Directly after the procedure, you will receiver a temporary pacemaker ID card that tells you what type of pacemaker and leads you have, the date of implant and the doctor who implanted it. In about two months, you will receive a permanent card from the company. It is important that you CARRY THIS CARD AT ALL TIMES in case you need medical attention at another hospital.
If you will be traveling through an airport, present this card to the security personnel (go to the front of the line) and they will scan you with a portable wand, rather than require you to step through the walk-through detectors. (your device will set off the alarm). The wand will not damage the pacemaker.
Ask your doctor or nurse for more specific information regarding what types of equipment may interfere with your pacemaker.
About two weeks after the procedure, you should see your doctor for a complete pacemaker check. This check is very important as adjustments will be made that can prolong the life of the pacemaker. You should also visit your doctor every three to four months following implantation to ensure everything is operating properly.
If I get a shock…
In addition to pacing and synchronizing the beating of your heart, your device may has a third function–it acts as an implantable cardioverter defibrillator to shock the heart should it start beating too fast. The shock resets the heart to its normal pumping rate.
If you get one shock, and feel OK, call the office and make an appointment for the next available opening. Be sure to tell the assistant that you received a shock from your device.(It’s O.K.–it’s doing its job)
If you receiver two shocks in a short period of time, or two shocks in a day, go to the nearest hospital. There may be something going on with your heart and you need to be monitored.

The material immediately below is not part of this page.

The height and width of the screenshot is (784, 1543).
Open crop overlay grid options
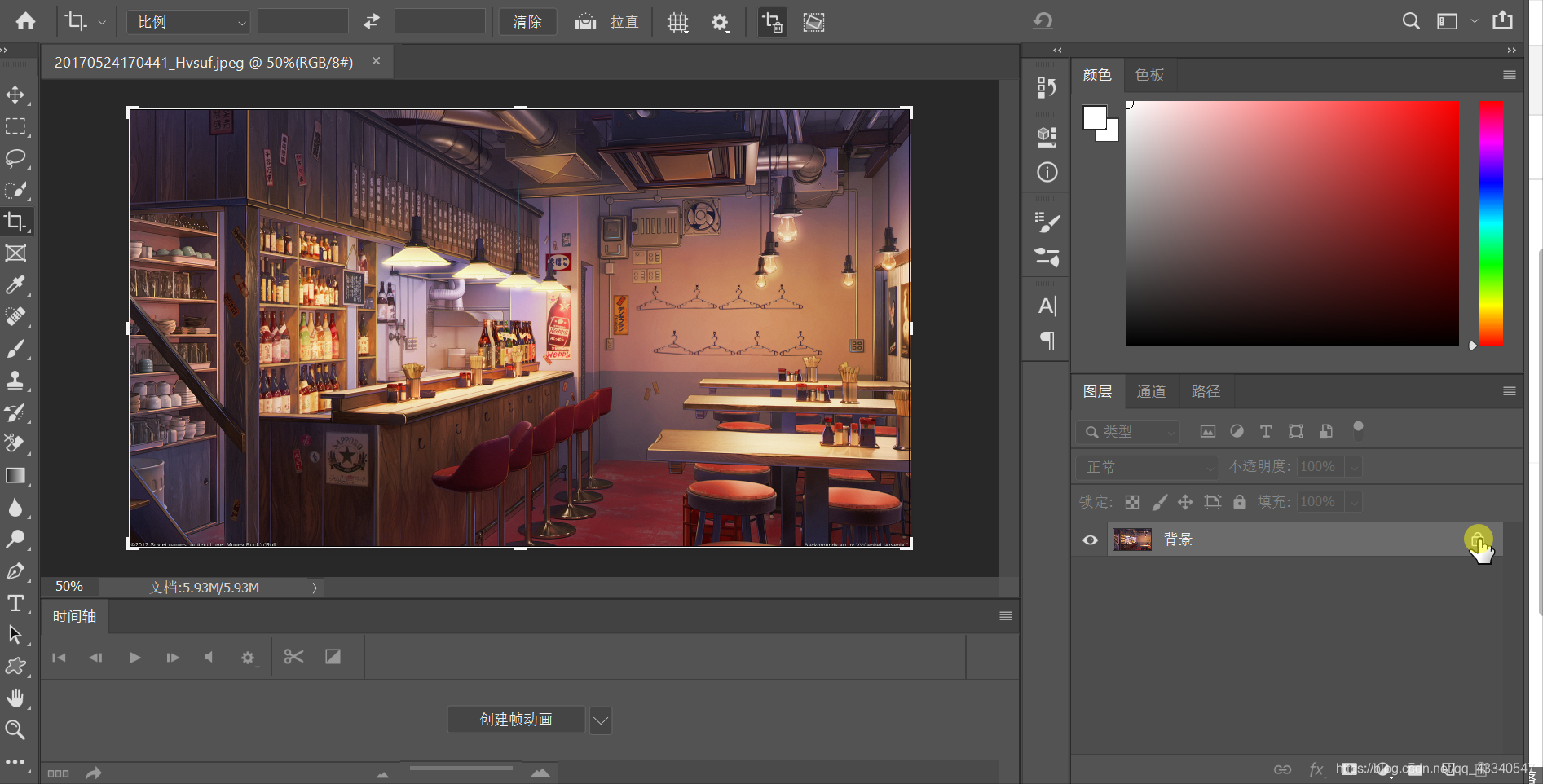(x=677, y=23)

How long will my pacemaker last?
Biventricular devices usually last anywhere from 4 to 6 years, so it is important that you maintain a regular schedule of visits with your physician so he or she can monitor its status. How long your device will last depends on how hard the battery inside the device has to work. This is affected by how much energy is required to pace the heart and how the system is programmed. Thanks to ongoing research and development, the life of pacemakers and ICD’s continues to increase as their size decreases, making them more comfortable for people.